Thanks Andrew. I guessed they would be. Do you know what the reason was for making them single-ended rather than the conventional double-ended approach?
The Stockport ones always appesar to have been that way if you look at this diagram view taken when the points were still mechanically operated so probably a LNWR approach.

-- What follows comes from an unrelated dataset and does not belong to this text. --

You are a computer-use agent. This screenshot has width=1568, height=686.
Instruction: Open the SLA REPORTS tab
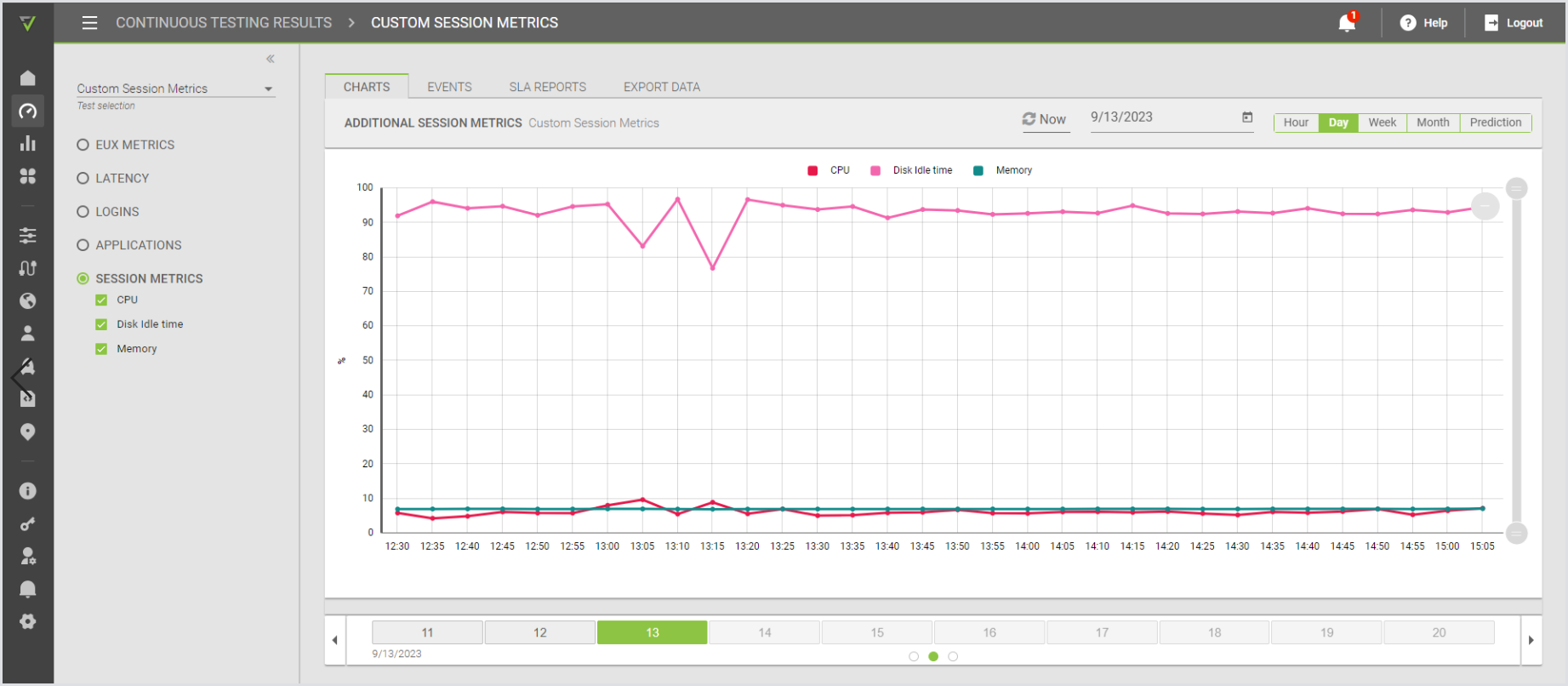click(x=547, y=87)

https://www.flickr.com/photos/llangollen_signalman/33541918514/in/photolist-Uh4EKs-Uh4EK7-TzBgfY-Uh4HFN-UBF31m-TCtsUB-Uh3Rc1-TzAiLw-UBF2gL-TzwRbd-Uh3R19-UBF3gS-TzARhN-TzAiwJ-UBJp6G-UBGYzQ-TzAihq-UBF2Lo-Uh4HuA-UBF2uG-TRxj5z-TzwQWW-TSu99T-TSqwQT-SLDVyQ-9ET9go-9EQdyZ-9EQcx6-9ETbsY-9EQe9V-9ETaUy-9EQee8-9EQdN2-9EQdqR-9ETbeA-9EQduv-9ETbRo-9EQe32-9ETaxu-9ETbpN-9ETaPh-9EQct2-UbNRJH-UbNRYv-Uonm4x-UonkRZ-UonmuH-T9M8Xk-T6Z6MU-UbNRbD

For Manchester South it might be linked to the fact it is a rather rare UK Ansaldo installation although the approach is more common now on new schemes as it means that electrical detection of each end is independent.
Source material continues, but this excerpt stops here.